Andrelton Simmons and value to the Dodgers

Jonah Keri dropped the first bomb of the offseason on Wednesday night by tweeting about the Braves having trade talks with an NL West team revolving around Andrelton Simmons.

Naturally, Twitter blew up. The Giants have been ruled out, which makes sense. But, all four other teams in the division could be logical landing spots for the game’s best defensive shortstop. Yes, even the Dodgers.

Looking at this with a wider lens, anytime there’s a chance to acquire elite talent, it’s foolish to pass on the opportunity. This isn’t the same as missing out on David Price at the trade deadline last year.

Simmons, 26, is signed for five more seasons at an extremely team-friendly $53 million. He’s heading into his prime and could, conceivably, get better at the plate. While he won’t always be the best defensive shortstop (player?) in the game, he’s good for that for at least the life of the contract. Seeing as the Dodgers have Corey Seager slotted in at shortstop right now, getting that much of a defensive upgrade is probably worth a couple win or so by itself. While Seager could handle shortstop for a few years, he’s eventually going to move to third base. There’s no denying that.

Simmons has two elite tools — his glove and arm. Having players who do things better than other players is never a bad thing. And having a left side of Simmons and Seager is awfully attractive.

The Dodgers’ defense wasn’t bad in 2015, but it wasn’t great, either. Zack Greinke was great, but he’s just a pitcher. Justin Turner was solid at third base, which was pleasant after the trade of Juan Uribe. Joc Pederson started off strong in center field and was more middle-of-the-pack by season’s end (by, admittedly, not 100 percent reliable defensive metrics). Shortstop was fine, but upgrading at the most important defensive position cannot be overstated. Going from Hanley Ramirez to Jimmy Rollins was quite a leap. Going from Rollins (and Seager) to Simmons would be a similar leap.

The burning question, if Simmons were acquired, is: What about Turner? The easy answer is he’d be slotted in as the Dodgers’ starting second baseman. However, there are a few concerns with that.

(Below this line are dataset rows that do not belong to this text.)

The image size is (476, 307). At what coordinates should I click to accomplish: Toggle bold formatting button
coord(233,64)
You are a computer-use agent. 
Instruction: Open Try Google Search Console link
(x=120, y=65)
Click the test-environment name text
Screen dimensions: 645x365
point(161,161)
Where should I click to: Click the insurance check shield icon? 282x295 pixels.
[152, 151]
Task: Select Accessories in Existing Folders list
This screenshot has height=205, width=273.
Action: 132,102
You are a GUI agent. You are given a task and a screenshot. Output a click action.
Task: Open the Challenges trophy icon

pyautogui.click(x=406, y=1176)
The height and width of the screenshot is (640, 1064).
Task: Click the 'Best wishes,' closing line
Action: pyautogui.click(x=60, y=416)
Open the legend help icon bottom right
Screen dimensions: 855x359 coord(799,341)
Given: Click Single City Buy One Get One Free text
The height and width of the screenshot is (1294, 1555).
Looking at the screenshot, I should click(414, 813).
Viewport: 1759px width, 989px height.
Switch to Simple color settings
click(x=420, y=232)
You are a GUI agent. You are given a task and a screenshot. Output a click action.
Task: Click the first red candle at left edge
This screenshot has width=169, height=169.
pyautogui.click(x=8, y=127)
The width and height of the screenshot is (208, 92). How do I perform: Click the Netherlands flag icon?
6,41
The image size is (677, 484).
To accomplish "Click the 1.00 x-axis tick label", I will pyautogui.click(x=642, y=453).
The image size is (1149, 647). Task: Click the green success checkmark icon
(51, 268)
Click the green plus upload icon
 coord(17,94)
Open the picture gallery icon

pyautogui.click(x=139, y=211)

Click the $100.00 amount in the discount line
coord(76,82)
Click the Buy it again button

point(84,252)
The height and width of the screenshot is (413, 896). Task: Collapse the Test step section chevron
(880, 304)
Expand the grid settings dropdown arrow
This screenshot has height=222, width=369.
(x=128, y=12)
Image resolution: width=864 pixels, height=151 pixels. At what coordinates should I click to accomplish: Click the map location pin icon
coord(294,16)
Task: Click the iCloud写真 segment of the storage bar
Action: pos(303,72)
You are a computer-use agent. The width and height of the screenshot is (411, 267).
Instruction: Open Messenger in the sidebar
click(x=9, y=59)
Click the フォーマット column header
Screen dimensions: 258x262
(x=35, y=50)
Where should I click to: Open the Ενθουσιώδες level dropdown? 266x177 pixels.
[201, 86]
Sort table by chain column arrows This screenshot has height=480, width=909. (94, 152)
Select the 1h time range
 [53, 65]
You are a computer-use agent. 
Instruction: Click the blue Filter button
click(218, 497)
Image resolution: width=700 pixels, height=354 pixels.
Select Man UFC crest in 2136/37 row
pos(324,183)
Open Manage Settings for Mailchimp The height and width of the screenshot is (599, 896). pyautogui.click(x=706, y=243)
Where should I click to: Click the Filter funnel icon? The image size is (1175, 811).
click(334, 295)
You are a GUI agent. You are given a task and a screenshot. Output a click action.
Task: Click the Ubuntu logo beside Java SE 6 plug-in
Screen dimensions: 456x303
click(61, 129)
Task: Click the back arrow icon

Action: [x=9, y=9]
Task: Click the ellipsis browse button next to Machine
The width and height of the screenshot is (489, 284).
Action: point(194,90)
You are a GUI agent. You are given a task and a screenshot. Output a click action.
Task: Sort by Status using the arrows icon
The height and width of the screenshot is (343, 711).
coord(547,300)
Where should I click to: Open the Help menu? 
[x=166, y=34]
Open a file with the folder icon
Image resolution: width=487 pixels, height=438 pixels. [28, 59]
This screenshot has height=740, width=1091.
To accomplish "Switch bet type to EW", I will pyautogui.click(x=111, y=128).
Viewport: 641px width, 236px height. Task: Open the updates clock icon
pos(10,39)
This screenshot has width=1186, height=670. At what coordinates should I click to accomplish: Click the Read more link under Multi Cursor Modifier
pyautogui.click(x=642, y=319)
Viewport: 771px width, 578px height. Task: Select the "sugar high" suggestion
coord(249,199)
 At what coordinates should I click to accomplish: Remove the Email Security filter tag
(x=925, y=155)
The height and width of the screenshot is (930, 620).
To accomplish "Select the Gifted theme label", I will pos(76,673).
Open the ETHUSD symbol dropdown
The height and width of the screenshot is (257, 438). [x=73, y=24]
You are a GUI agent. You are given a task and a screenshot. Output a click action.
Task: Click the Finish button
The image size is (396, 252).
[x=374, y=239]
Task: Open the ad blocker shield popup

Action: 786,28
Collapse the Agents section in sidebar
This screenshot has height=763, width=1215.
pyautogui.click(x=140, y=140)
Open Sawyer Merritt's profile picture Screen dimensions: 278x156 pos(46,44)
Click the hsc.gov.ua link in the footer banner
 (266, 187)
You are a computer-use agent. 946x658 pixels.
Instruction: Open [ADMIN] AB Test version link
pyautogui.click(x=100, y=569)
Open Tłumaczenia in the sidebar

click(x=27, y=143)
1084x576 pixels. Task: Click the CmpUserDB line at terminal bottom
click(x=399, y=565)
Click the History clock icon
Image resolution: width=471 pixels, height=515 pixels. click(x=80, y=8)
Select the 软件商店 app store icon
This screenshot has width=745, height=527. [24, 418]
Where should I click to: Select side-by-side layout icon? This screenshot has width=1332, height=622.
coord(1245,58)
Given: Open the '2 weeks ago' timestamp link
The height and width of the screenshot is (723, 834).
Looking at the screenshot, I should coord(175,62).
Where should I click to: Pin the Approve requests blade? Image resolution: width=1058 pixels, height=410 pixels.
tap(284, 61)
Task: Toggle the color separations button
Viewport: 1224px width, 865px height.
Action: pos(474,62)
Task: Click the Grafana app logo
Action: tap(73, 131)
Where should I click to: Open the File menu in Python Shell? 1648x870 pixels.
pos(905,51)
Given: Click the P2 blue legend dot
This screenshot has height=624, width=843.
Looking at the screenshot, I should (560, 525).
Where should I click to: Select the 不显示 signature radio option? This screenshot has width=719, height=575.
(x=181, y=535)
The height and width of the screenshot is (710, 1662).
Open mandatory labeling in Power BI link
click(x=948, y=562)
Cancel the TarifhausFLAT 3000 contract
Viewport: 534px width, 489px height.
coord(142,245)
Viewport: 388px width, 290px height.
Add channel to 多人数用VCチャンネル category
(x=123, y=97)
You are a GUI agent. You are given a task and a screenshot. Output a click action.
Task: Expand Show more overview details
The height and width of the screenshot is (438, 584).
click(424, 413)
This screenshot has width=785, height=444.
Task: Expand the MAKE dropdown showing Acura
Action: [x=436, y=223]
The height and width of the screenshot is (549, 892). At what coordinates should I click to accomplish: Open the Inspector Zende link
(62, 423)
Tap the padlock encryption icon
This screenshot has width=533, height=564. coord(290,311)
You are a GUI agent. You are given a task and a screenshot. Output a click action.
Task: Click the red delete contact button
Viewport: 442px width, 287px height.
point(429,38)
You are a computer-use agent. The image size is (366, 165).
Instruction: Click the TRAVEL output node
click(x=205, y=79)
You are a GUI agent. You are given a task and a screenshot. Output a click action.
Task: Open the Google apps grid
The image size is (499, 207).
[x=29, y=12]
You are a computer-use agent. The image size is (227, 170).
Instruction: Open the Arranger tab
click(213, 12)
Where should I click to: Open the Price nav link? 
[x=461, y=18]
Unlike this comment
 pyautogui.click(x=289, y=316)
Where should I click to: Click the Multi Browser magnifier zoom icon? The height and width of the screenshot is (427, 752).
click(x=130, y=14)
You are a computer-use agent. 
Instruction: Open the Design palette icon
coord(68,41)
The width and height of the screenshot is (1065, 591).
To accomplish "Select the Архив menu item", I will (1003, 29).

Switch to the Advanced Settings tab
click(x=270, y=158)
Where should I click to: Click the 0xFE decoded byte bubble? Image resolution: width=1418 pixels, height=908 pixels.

Turner wasn’t a true everyday player during the season because of a balky knee. A knee he just had surgery on earlier this offseason. A knee that he also had a microfracture procedure on at the same time. There’s no doubt it takes less range to play third base than second base, and there’s no telling how his knee would respond to playing mostly second base. And over the course of his career, he has poor defensive numbers at the position.

  • 952 1/3 innings
  • -19 defensive runs saved
  • -19.7 UZR/150

While having your worst defender on the field at second base isn’t that detrimental, it might stand out over the course of the season.

Odds are, if Simmons were, somehow, acquired, I think Turner could be traded (i.e. sold high) rather than moved to second base. The Dodgers could upgrade the left-side defense for cheaper than it’d cost to re-sign Howie Kendrick or signing a free agent like Daniel Murphy or Ben Zobrist while keeping Seager at shortstop and Turner at third. They could also improve by acquiring a piece/pieces for Turner (and maybe other pieces). His trade value will probably never be higher (even despite the surgery). He has proven the last two seasons that he can hit. He is a free agent after the season and would be qualifying-offer eligible if he is traded in the off season and not traded again during the season.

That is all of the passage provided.